Between 2014 and 2023, multiple diagnostic procedures were performed, including 8 upper gastrointestinal endoscopies and 2 ileocolonoscopies. Recurrent findings included duodenal ulcers without Helicobacter pylori infection, while lower gastrointestinal tract examinations showed minor abnormalities (small, polypoid elevations of the mucosa in the terminal ileum). Histological examination of duodenal and ileal biopsies indicated nonspecific chronic lymphoplasmacytic infiltrates and mild villous architectural changes, raising concerns for potential Crohn disease and celiac disease. Biopsy of a millimeter‑sized cecal polyp demonstrated monomorphic B‑cell infiltrates with unusual immunohistochemical profile and high Ki‑67 proliferation.

Laboratory tests highlighted multiple abnormalities suggestive of a nonspecific autoimmune tendency, including seropositivity for anti–Saccharomyces cerevisiae antibodies and perinuclear antineutrophil cytoplasmic antibodies without clinical symptoms directly correlating with the immunologic profile. Notably, fecal calprotectin levels increased from 250 µg/g to 1000 µg/g (reference range <⁠50 µg/g), despite a lack of macroscopic signs of colonic inflammation. Genetic and serologic tests for celiac disease were negative.

Computed tomography (CT) and magnetic resonance enterography demonstrated mesenteric lymphadenopathy and borderline splenomegaly without visible intestinal lesions. Capsule endoscopy identified polypoid lesions in the proximal jejunum and a solitary erosion in the terminal ileum. Bone marrow biopsy and positron emission tomography/CT showed no signs of pathology or systemic disease. Finally, enteroscopy was performed and 2 ulcers in the proximal ileum (one oval, 6 mm in diameter and one oblong, transversely situated, 15 mm long × 6 mm wide, surrounded by hyperemic mucosa were detected (Figure 1A).
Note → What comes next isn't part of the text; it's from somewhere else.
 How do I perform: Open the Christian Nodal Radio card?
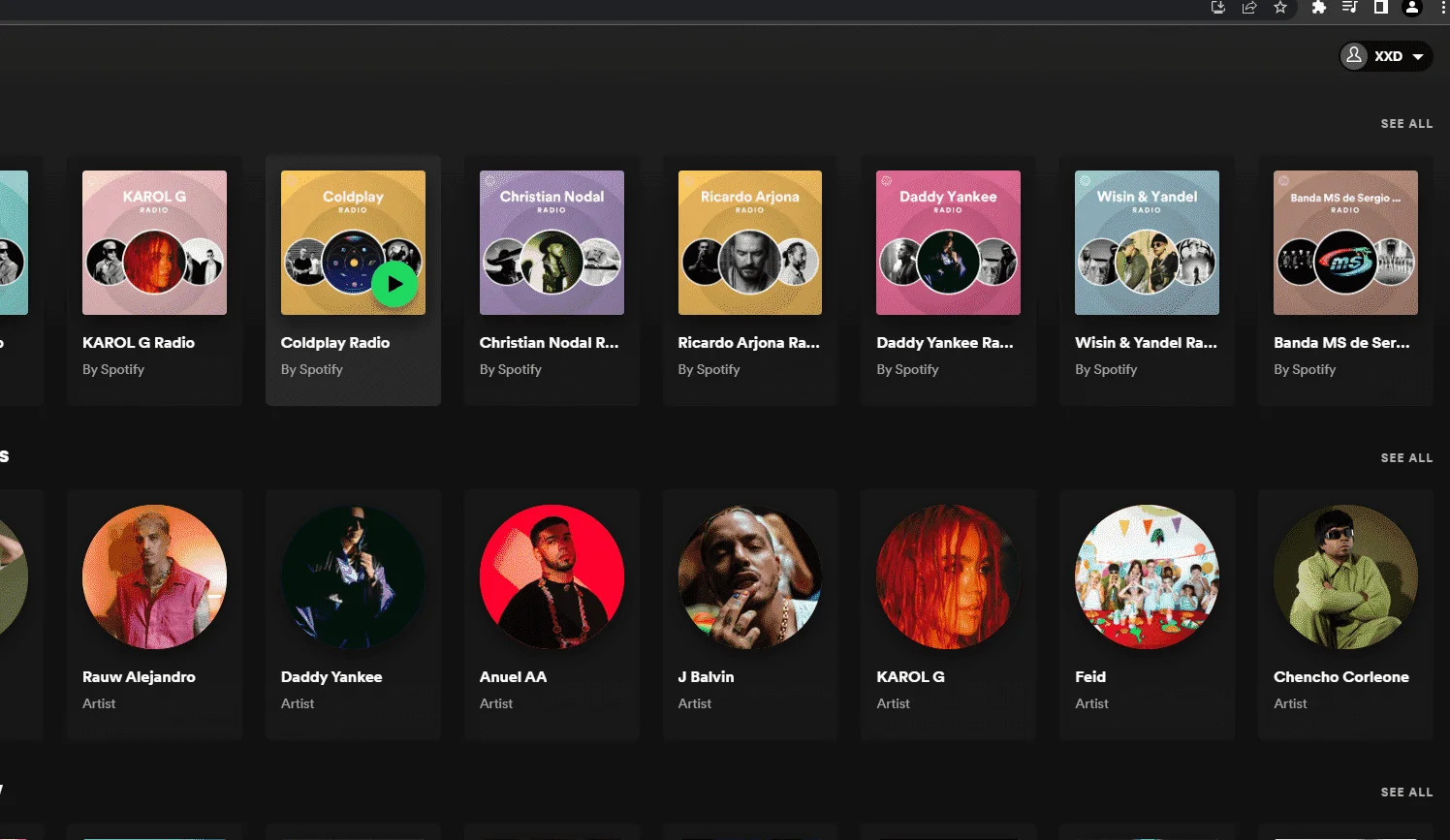pos(552,280)
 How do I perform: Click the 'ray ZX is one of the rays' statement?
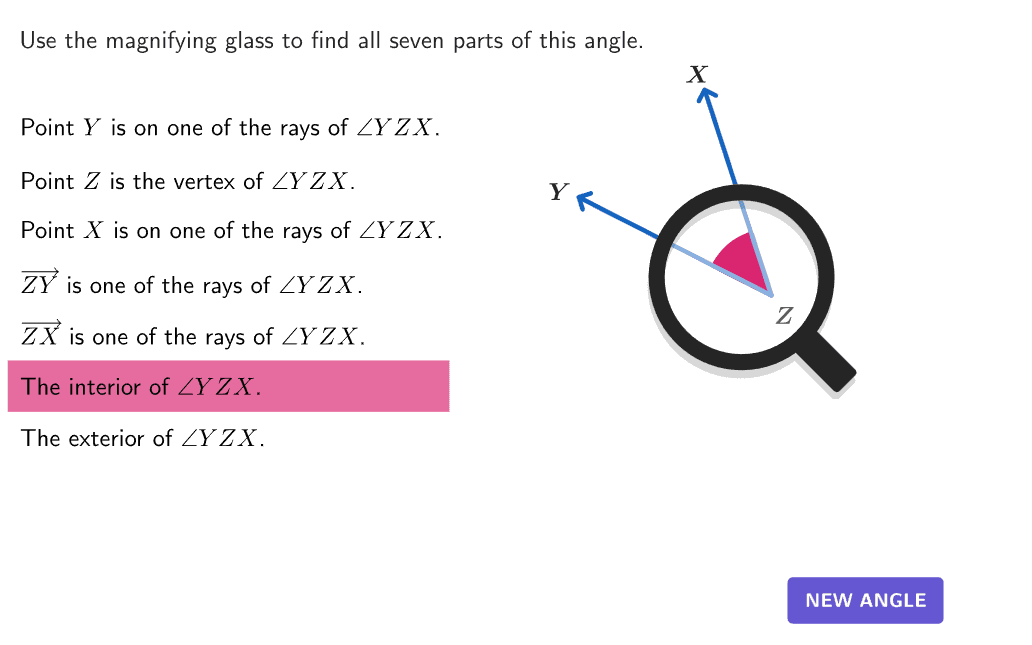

The endoscopic macroscopic examination suggested Crohn disease, while the histopathologic report provided a brief description of chronic ileitis. Given the inconclusive nature of microscopic findings and persistently abnormal biopsy material, along with a lack of definitive diagnosis and ongoing anemia, histopathologic consultation was ordered.

The examination found lymphoplasmacytic infiltration, replacing the glandular tissue with reactive germinal centers and reduced crypt architecture (Figure 1B). Immunohistochemical analysis confirmed sparse B‑cells (CD20+/PAX5+/CD23–/cyclinD1–) and plasma cells (CD138+/CD20–/PAX5–/CD56–/cyclinD1–/κ–/λ+) with low proliferative activity (Ki‑67 <⁠10%) (Figure 1C–1H).

A secondary pathology review at the Icahn School of Medicine (New York, New York, United States) ruled out lymphoplasmacytic lymphoma based on the absence of the MYD88 L265P mutation and limited B‑cell infiltration. Therefore, 2 independent pathologists concurred, diagnosing the patient with extranodal marginal zone lymphoma (EMZL).

The patient was referred to a hematologist for further treatment. Considering the indolent yet progressive nature of the disease, with the clinical classification of stage IV lymphoma, a conservative therapeutic approach with chemotherapy was selected.

This case underscores the critical role of multidisciplinary collaboration in establishing a definitive diagnosis. For suspected cases of Crohn disease and seronegative celiac disease, regular assessment of therapeutic response is crucial, particularly in the cases of atypical presentation or location.^1-5 Key diagnostic insights emerged through repeated endoscopy, in particular biopsy, and immunohistochemistry, ultimately identifying EMZL as a culprit. Without proactive and iterative testing, the diagnosis might have remained elusive.